Aunque sus fundamentos son relativamente desconocidos e inconscientes, el ego es un factor consciente por excelencia. Incluso es una adquisición empírica de la existencia individual. Parece surgir en primer lugar de la colisión entre el factor somático y el entorno, y, una vez establecido como sujeto, se desarrolla a partir de nuevas colisiones con el entorno y el mundo interior.
A pesar de la ilimitada extensión de sus fundamentos, el ego nunca es más ni menos que el conjunto de la conciencia. En tanto que factor consciente el ego podría, al menos en teoría, ser descrito completamente. Pero ello sólo daría una imagen de la personalidad consciente; faltarían todas esas facetas que son desconocidas o inconscientes para el sujeto. Una imagen completa debería incluirlas. Pero una descripción total de la personalidad es, aun en teoría, absolutamente imposible, porque su porción inconsciente no puede ser aprehendida. Esta porción inconsciente, como la experiencia ha mostrado con profusión, que de ningún modo carece de importancia. Por el contrario, las cualidades más decisivas de una persona suelen ser inconscientes y sólo pueden ser percibidas por quienes nos rodean, o han de ser laboriosamente descubiertas con ayuda exterior.
Claramente, la personalidad como fenómeno global no coincide con el ego, es decir, con el conjunto de la personalidad consciente, sino que constituye una magnitud que ha de ser distinguida del ego. Naturalmente, semejante distinción sólo es necesaria para una psicología que tiene en cuenta la existencia del inconsciente, pero para esta psicología tal distinción es de primordial importancia.
Dentro del campo de la conciencia hay, como suele decirse, libre albedrío. Con este concepto no me refiero a nada filosófico, sino sólo al conocido hecho psicológico de la libertad de decisión correspondiente a la sensación subjetiva de libertad. Pero así como nuestro libre albedrío choca con las necesidades del entorno, también encuentra sus límites más allá de la conciencia en el mundo interior subjetivo, es decir, entra en conflicto con las realidades del Yo. Y así como las circunstancias exteriores nos acontecen y nos limitan, del mismo modo el Yo actúa sobre el ego como algo objetivamente dado que la libertad de nuestro albedrío poco puede hacer para alterar. Incluso es un hecho conocido que el ego no sólo no puede hacer nada contra el Yo, sino que en ocasiones es efectivamente asimilado por componentes inconscientes de la personalidad que están desarrollándose y se ve enormemente alterado por ellos.

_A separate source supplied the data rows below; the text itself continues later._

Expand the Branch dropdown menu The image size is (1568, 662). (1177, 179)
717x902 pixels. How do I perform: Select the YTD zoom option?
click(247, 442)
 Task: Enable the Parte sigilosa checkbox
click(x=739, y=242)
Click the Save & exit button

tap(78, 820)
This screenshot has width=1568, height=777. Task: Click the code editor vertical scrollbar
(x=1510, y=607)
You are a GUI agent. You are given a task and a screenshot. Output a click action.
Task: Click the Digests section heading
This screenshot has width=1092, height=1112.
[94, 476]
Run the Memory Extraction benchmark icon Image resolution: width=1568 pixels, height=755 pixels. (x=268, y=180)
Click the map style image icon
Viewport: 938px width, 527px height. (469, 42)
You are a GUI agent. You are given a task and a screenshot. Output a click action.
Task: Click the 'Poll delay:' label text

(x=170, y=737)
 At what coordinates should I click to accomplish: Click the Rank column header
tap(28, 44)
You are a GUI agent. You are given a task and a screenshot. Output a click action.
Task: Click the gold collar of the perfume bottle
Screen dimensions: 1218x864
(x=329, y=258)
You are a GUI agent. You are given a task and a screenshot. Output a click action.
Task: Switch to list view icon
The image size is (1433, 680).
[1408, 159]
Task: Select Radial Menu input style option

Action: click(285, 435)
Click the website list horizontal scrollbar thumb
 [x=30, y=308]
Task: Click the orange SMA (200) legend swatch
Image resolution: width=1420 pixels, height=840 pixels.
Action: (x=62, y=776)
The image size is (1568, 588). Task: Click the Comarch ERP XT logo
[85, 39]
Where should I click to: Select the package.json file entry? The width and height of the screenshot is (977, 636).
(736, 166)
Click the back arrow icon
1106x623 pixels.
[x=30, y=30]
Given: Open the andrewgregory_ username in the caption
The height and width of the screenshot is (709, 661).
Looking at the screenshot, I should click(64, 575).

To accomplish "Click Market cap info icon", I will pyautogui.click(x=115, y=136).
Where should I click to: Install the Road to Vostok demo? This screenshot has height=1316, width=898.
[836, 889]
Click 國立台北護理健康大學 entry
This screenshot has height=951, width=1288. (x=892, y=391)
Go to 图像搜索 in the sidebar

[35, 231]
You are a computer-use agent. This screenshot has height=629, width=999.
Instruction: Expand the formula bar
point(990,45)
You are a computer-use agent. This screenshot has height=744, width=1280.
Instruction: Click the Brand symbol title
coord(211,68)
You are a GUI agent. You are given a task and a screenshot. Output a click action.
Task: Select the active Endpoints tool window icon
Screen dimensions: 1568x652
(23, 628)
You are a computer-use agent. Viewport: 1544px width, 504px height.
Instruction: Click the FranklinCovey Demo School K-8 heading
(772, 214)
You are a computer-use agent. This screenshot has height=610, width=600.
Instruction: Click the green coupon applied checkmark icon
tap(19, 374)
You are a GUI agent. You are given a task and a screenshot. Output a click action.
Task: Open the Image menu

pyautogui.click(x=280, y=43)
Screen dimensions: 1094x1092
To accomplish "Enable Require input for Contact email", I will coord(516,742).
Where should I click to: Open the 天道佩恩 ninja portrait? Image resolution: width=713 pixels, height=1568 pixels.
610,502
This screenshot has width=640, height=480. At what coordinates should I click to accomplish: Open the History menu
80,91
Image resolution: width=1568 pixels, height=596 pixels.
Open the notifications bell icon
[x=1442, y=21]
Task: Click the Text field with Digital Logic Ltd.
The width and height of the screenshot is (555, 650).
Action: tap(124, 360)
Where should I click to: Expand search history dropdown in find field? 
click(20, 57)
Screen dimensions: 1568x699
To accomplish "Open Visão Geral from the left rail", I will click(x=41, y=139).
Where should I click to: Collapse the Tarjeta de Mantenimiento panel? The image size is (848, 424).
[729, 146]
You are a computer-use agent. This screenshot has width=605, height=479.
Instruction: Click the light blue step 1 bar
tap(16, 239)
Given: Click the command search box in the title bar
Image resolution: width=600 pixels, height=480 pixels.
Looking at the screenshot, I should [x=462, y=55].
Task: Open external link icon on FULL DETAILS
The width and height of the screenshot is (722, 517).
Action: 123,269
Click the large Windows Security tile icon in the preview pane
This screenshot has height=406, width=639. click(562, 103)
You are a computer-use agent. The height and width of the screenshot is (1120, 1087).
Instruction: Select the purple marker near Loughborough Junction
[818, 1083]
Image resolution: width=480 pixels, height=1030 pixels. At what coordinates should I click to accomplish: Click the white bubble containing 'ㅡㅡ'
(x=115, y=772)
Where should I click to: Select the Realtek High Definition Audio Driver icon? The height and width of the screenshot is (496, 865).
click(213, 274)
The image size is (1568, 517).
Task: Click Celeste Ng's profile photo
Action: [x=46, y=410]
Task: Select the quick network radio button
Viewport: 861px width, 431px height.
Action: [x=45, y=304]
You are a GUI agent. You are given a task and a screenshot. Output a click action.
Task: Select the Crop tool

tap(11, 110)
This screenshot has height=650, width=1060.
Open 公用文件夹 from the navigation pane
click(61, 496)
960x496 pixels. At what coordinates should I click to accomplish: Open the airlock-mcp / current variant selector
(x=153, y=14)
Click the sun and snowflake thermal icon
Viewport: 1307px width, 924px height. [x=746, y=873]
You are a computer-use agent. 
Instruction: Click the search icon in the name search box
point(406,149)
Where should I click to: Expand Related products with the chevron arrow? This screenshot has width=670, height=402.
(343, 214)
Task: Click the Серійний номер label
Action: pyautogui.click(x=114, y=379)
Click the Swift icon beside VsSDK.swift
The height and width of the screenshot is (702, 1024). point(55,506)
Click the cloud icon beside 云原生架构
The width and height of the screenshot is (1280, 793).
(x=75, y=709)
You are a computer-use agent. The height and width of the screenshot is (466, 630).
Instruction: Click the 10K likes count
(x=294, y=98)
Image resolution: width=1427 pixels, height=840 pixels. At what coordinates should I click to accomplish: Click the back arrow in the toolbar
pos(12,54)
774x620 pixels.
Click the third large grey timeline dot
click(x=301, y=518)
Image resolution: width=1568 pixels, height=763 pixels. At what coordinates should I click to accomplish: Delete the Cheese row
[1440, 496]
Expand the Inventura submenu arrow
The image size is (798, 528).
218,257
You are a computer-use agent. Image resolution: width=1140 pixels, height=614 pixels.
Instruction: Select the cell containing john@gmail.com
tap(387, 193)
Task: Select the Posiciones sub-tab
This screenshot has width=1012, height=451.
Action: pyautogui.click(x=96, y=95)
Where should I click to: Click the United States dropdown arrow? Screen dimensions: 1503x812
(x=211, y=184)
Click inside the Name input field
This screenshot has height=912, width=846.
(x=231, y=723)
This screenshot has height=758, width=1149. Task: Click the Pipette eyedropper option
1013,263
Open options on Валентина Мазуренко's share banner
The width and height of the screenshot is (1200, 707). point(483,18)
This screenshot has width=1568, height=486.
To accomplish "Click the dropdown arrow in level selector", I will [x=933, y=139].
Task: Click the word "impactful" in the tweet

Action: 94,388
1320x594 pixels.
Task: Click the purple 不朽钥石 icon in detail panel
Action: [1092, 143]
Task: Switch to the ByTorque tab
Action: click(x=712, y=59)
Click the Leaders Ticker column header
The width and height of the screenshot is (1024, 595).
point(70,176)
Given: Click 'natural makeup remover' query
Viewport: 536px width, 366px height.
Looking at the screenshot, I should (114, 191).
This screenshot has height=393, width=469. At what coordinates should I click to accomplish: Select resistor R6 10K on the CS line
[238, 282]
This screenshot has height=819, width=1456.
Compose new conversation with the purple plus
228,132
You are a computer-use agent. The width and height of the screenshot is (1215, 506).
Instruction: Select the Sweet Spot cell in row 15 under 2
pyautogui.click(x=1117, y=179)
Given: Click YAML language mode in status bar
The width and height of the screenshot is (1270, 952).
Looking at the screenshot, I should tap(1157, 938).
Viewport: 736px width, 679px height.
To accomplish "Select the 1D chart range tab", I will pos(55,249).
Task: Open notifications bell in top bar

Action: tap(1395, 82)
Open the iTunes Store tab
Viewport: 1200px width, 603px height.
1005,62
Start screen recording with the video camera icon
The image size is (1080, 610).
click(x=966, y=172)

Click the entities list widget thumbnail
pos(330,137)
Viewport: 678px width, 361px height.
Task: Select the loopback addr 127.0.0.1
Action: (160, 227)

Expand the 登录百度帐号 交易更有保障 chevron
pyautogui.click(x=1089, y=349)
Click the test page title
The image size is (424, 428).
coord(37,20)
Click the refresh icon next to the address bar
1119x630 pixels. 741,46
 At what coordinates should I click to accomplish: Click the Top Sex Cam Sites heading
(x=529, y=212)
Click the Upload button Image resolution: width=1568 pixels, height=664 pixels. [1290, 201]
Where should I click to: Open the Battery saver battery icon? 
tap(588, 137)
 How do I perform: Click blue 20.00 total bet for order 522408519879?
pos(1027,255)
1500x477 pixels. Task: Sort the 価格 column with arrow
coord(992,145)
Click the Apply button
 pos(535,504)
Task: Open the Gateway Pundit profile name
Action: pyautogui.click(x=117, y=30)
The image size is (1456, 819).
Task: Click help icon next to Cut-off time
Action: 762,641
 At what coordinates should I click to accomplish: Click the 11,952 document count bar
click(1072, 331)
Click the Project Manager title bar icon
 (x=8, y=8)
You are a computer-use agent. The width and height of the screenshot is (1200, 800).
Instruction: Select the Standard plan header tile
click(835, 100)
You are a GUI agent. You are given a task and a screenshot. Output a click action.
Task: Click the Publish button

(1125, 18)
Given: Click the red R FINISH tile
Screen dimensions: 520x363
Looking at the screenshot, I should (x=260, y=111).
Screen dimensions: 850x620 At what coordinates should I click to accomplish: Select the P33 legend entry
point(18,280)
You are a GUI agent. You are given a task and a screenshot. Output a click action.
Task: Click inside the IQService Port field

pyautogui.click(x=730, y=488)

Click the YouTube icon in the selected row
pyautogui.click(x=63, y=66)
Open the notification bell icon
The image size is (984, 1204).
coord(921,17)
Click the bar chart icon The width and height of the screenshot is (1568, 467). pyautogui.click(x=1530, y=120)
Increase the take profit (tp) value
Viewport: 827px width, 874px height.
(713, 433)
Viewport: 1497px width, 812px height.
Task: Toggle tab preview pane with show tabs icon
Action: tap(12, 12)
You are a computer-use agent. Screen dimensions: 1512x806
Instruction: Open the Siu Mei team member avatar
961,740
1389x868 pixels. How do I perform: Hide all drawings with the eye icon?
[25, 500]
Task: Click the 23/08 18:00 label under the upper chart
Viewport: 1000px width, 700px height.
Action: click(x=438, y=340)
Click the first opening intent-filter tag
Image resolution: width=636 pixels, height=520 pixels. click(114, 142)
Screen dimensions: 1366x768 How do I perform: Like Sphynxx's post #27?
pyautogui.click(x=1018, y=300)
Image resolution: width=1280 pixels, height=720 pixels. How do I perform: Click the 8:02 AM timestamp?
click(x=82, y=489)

Debido a su naturaleza, la única descripción general del ego que puede darse es de tipo formal. Cualquier otro modo de observación debería dar cuenta de la individualidad que se adhiere al ego como una de sus características principales.
Aunque los numerosos elementos que componen este complejo factor son en todas partes los mismos, varían infinitamente en cuanto a su claridad, su matiz emocional y su extensión. Por tanto, el resultado de su combinación -el ego- es, en la medida en que se deja esbozar, individual y único, manteniendo su identidad hasta cierto punto. Dicha estabilidad es relativa, ya que pueden ocurrir en ocasiones cambios de personalidad de gran alcance. Tales alteraciones no tienen por qué ser siempre patológicas; pueden también formar parte del desarrollo y por ello caer dentro del ámbito de lo normal.
En tanto que punto de referencia del campo de la conciencia, el ego es el sujeto de todos los movimientos adaptativos, en la medida en que son efectuados por la voluntad. Por ello el ego desempeña un papel significativo en la economía psíquica. Ahí su posición es tan importante que no carece de buenas razones el prejuicio de que el ego constituye el centro de la personalidad o de que el campo de la conciencia es la psique misma.